GIVEN PASSAGE:
[Start]

International
Three things Western media should know about Ingabire Victoire
Western
media organizations are deliberately putting Victoire Ingabire in the
spotlight, portraying her as a ‘Rwandan opposition leader’ while failing to
mention that she is a criminal mind; convicted and pardoned, but unrepentant.
Her sole
agenda is tarnishing the good image of Rwandan leadership, while claiming to
fight for political space.
On
July 26, Spanish newspaper El País published an article crafted after an
interview with Ingabire, accusing the Rwandan government of “silencing
opposition”.
An
uninformed reader is likely to be trapped in this narrative, and believe that
Ingabire is really an opposition leader, who does her best to fight for change.
Ingabire
is not what her backers and Western media portray her to be.
The beginning: Who is the real Ingabire? Does
she qualify to be a politician in post-genocide Rwanda?
Ingabire,
55, is the daughter of Rwandan genocide fugitive Thérèse Dusabe, a former
midwife at Butamwa Health Center in Kigali’s Nyarugenge District who was
nicknamed “the doctor of death” for her role in brutally killing pregnant Tutsi
women during the 1994 Genocide against the Tutsi.
She killed
their babies by hitting them on walls.
Ingabire
herself was convicted for divisionism, genocide denial, and collusion with FDLR
– a terrorist group formed by the very criminals that committed the 1994 genocide
in Rwanda and are now operating in eastern DRC.

[End]

DATASET ROWS:
[Start]

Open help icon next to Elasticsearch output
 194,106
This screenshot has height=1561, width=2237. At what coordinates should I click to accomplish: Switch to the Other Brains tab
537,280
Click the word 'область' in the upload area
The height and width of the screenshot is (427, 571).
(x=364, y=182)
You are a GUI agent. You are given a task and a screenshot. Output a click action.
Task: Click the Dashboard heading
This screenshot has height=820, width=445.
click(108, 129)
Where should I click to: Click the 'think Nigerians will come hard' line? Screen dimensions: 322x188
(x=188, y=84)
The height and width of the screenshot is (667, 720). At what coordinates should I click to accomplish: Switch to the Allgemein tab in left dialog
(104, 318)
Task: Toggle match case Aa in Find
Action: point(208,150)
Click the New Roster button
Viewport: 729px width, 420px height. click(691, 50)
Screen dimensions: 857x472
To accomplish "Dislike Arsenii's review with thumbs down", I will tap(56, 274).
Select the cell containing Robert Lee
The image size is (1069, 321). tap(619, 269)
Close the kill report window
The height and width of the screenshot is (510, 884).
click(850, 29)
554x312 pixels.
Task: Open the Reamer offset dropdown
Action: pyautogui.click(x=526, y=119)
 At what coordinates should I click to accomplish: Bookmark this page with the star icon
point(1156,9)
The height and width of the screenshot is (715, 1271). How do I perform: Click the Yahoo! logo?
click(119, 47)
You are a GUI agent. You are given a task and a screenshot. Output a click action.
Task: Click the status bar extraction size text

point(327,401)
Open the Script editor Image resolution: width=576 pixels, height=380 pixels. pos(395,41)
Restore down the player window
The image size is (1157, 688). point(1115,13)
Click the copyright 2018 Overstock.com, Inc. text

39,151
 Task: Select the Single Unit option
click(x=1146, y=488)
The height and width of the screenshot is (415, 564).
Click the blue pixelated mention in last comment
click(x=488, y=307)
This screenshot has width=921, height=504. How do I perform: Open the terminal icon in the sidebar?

[End]

EXERCISE DETAILS: Write out the article above about Ingabire Victoire again, word for word and in full.

EXPECTED ANSWER:
International
Three things Western media should know about Ingabire Victoire
Western
media organizations are deliberately putting Victoire Ingabire in the
spotlight, portraying her as a ‘Rwandan opposition leader’ while failing to
mention that she is a criminal mind; convicted and pardoned, but unrepentant.
Her sole
agenda is tarnishing the good image of Rwandan leadership, while claiming to
fight for political space.
On
July 26, Spanish newspaper El País published an article crafted after an
interview with Ingabire, accusing the Rwandan government of “silencing
opposition”.
An
uninformed reader is likely to be trapped in this narrative, and believe that
Ingabire is really an opposition leader, who does her best to fight for change.
Ingabire
is not what her backers and Western media portray her to be.
The beginning: Who is the real Ingabire? Does
she qualify to be a politician in post-genocide Rwanda?
Ingabire,
55, is the daughter of Rwandan genocide fugitive Thérèse Dusabe, a former
midwife at Butamwa Health Center in Kigali’s Nyarugenge District who was
nicknamed “the doctor of death” for her role in brutally killing pregnant Tutsi
women during the 1994 Genocide against the Tutsi.
She killed
their babies by hitting them on walls.
Ingabire
herself was convicted for divisionism, genocide denial, and collusion with FDLR
– a terrorist group formed by the very criminals that committed the 1994 genocide
in Rwanda and are now operating in eastern DRC.